***** Dataset extract

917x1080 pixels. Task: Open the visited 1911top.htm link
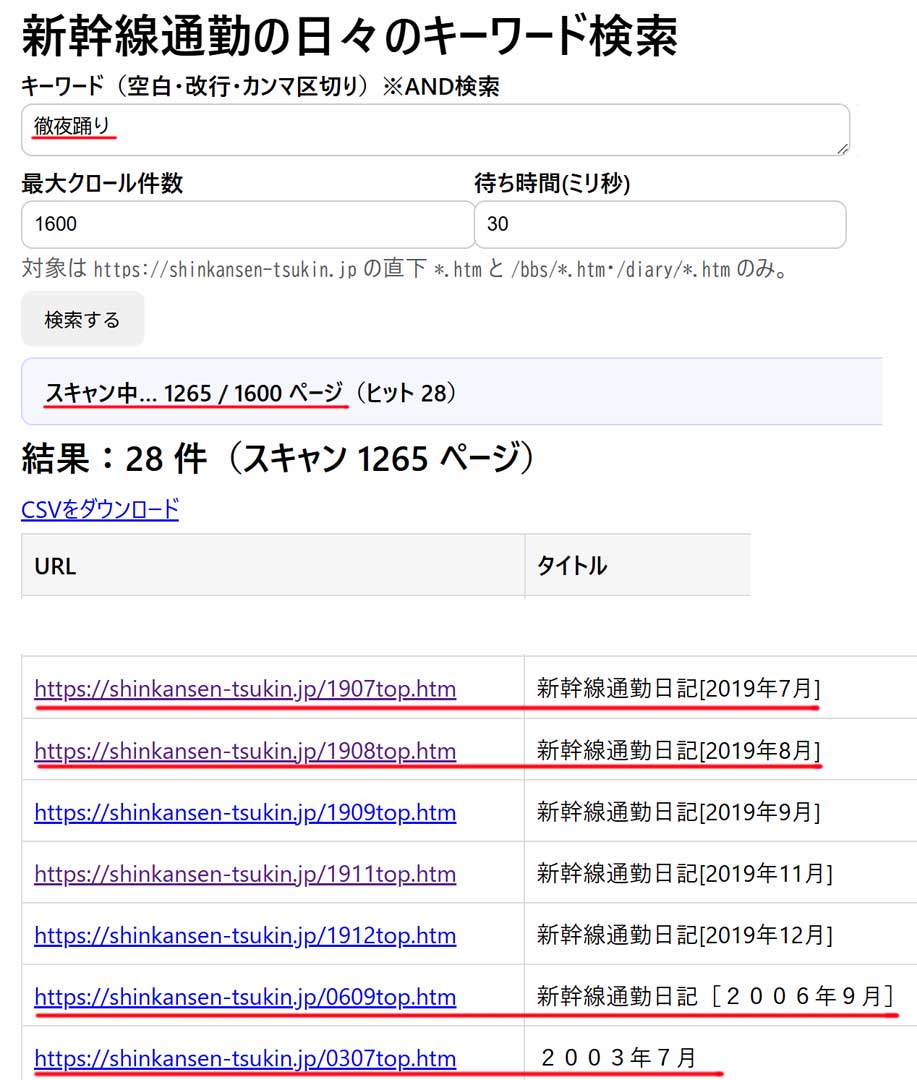pos(245,874)
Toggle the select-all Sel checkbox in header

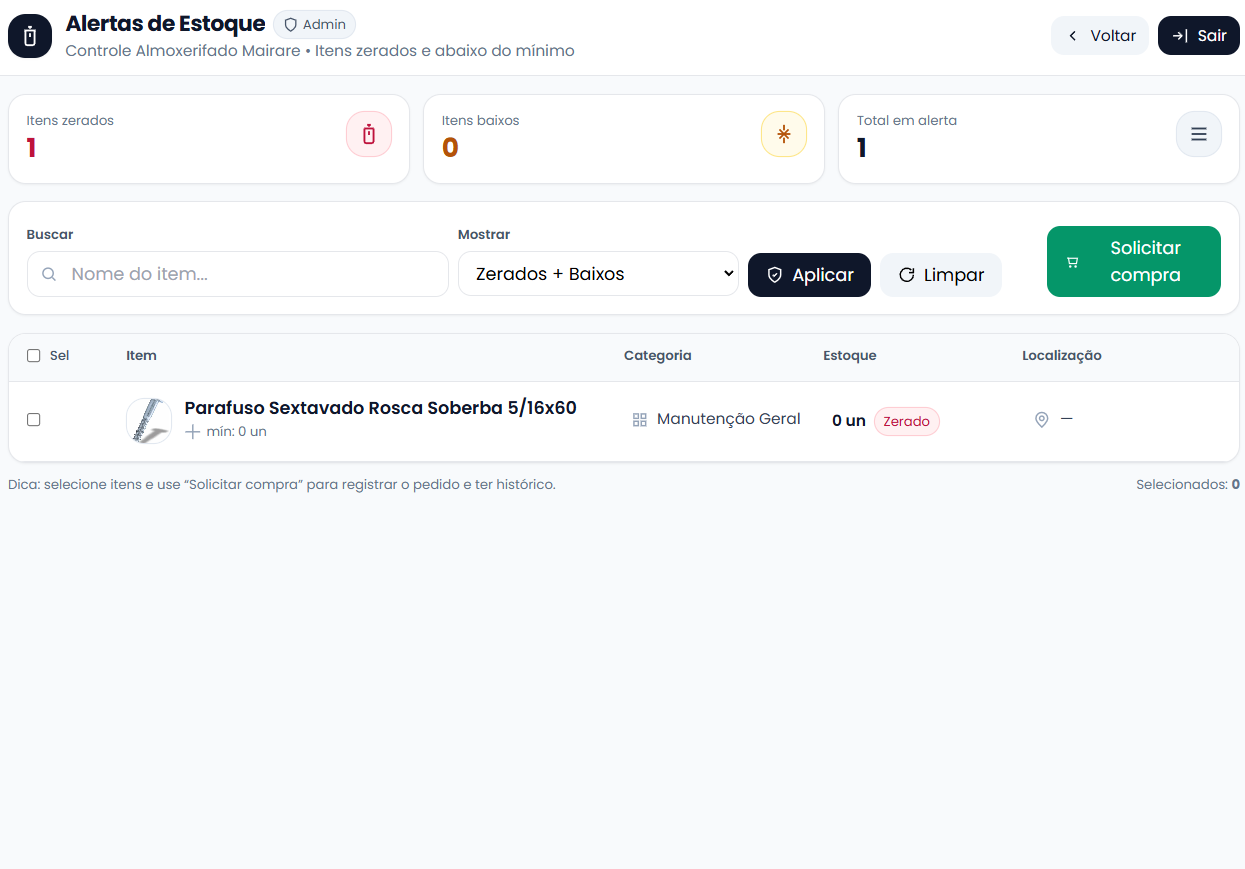(x=34, y=356)
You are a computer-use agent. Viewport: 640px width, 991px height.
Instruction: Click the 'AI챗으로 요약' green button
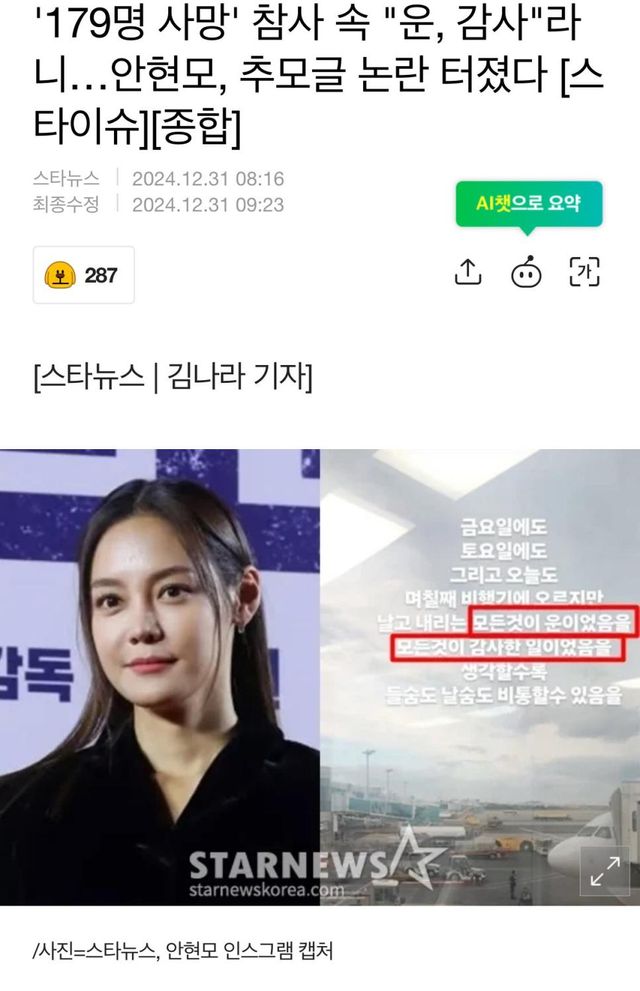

**********

▸ Work to complete:
Return the records above exactly, without the pictures.

▸ Reply:
917x1080 pixels. Task: Open the visited 1911top.htm link
pos(245,874)
Toggle the select-all Sel checkbox in header

(x=34, y=356)
You are a computer-use agent. Viewport: 640px width, 991px height.
Instruction: Click the 'AI챗으로 요약' green button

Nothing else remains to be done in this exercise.